The Calvinistic Origin of the Study Bible

During the reign of “Bloody Mary”, Protestants found themselves at risk of imprisonment and death. As always, God’s providence directed this into a blessing. Many pastors and theologians from England fled to Geneva, Switzerland for refuge where John Calvin pastored. It’s important to note, however, that they were not running from their duty, but to their duty. There in Geneva, Calvin gave them a job: to publish the very first study Bible.

The Geneva Bible was published in full in 1560. This Bible became the most read English Bible for over a century.[i] Even after King James I tried to replace it with the newly Authorized Version (King James Version) in 1611, the Geneva Bible remained more popular for many years and even outsold the King James Version. It became the Bible of the Puritans and Pilgrims who brought it over with them on their voyage to America on the Mayflower. These early colonists began building America on the biblical truth and interpretations found in the Geneva Bible. Back in England, Oliver Cromwell thought so much of it that he had The Soldiers Pocket Bible (Shouldier’s Pocket Bible) printed and carried in the haversack of those in his New Model Army.[ii] Such served as a miniature version of the Geneva Bible intended to boost the morale of Cromwell’s fighting force. Additionally, the Geneva Bible was also the Bible of John Knox (a student of Calvin), William Shakespeare, and John Bunyan, the author of Pilgrim’s Progress.

Several features of the Geneva Bible make it an innovation. It was the first Bible to use numbered verses. Earlier versions only had chapter divisions. Also, it was the first English Bible to use the easier to read Roman typeface rather than the fancy Gothic letters. Additionally, and more pertinent for the matter at hand, it was the first Bible to contain study notes. But it offered more. It’s pages contained wood carved illustrations, maps, and a cross-referencing system. Go into your local Christian bookstore and you’ll find that illustrations, maps, and cross-references are a given in pretty much every Bible on the market today, not just Study Bibles. But the paradigm for this was the Geneva Bible. The point of the Geneva scholars placing these features in their innovative study Bible was to help God’s people understand His Word better. The innovation of the study Bible, therefore, was driven in large measure for practical reasons- simply to help God’s people grasp God’s truth.

The notes of the Geneva Bible are unapologetically Calvinistic. They highlight themes of God’s sovereignty, election, and predestination. The Geneva Bible identified squarely with the non-conforming Puritans, while the King James Bible was meant to oppose it as the translation of the Anglicans. Yet, King James I, who oversaw the publication of the Authorized Version, gave strict instructions for his version to not contain marginal notes. This explains why both Anglican and Puritan scholars served on the same committee that published the King James Bible. Greek and Hebrew remains unchanged (though different manuscripts can breed different and better translations), but the way one interprets the original languages and then records those interpretations in study notes can vary. Ironically, many evangelicals today whose spiritual ancestors used the Geneva Bible prefer the King James.
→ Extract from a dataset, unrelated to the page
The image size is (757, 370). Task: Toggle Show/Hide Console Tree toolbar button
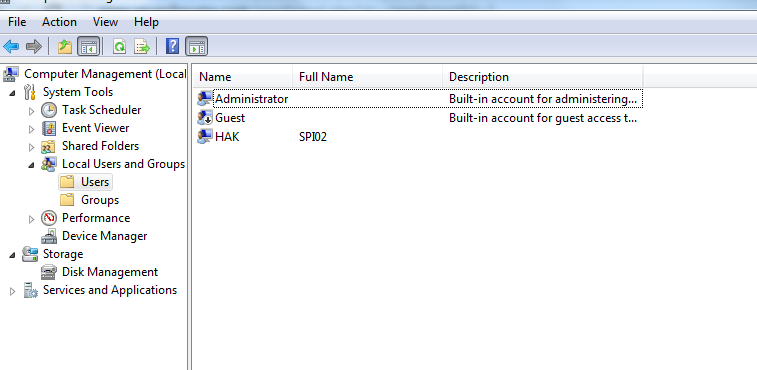[x=89, y=47]
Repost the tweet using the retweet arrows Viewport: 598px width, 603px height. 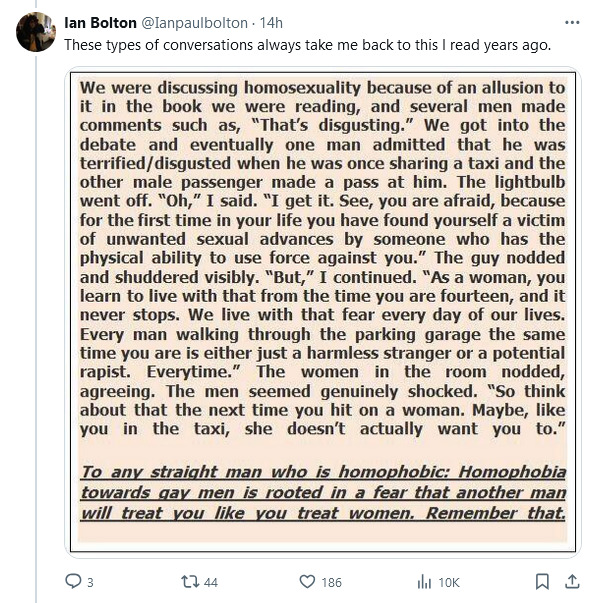point(190,581)
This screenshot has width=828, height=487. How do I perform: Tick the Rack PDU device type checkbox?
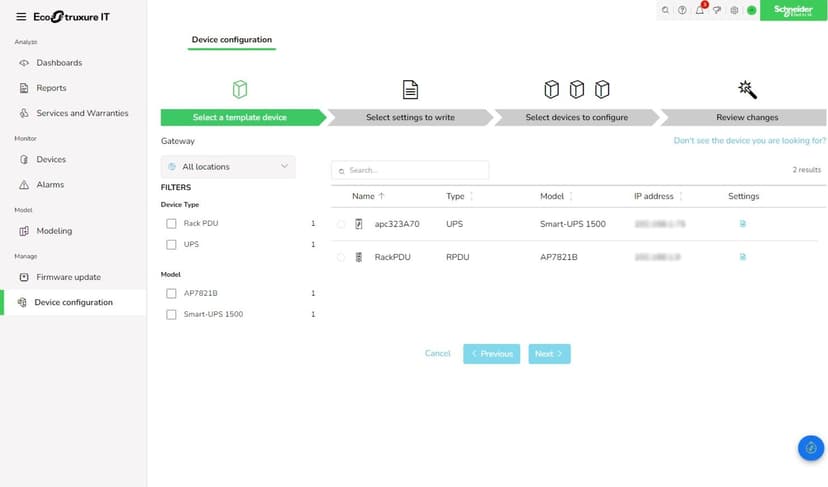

The closest thing to the Geneva Bible on the market today is The Reformation Study Bible, edited by R.C. Sproul. Its former name was The New Geneva Study Bible and was first printed in 1995. Although it ranks as one of the best, there are many other study Bibles available causing Stephen Nichols to refer to the 20th century as, “The Century of Study Bibles”.[iii] Nichols is spot on. But if that is the case, then the ‘90’s could be called, “The Decade of Study Bible Gold”. The MacArthur Study Bible was also published in the 90’s (1997), only two years afterThe Reformation Study Bible.

Both of these Study Bibles have had remarkable influence in the last half of the 20th century and first part of the 21st. But it was C.I. Schofield’s the Schofield Study Bible, published in 1917, that had the most influence in the first half of the 20th century. It is certainly a bizarre episode of events. The first study Bible was robustly Calvinistic, but the one that has perhaps had more influence on the American culture in the last century was unashamedly dispensational and largely non-Calvinistic (the Schofield). People have jokingly said that one reads the Greek Bible from left to right, the Hebrew from right to left, and the Schofield from bottom to top.[iv] By this they meant that Schofield’s study notes found below the biblical text were leaned upon more heavily by its readership than the biblical text itself.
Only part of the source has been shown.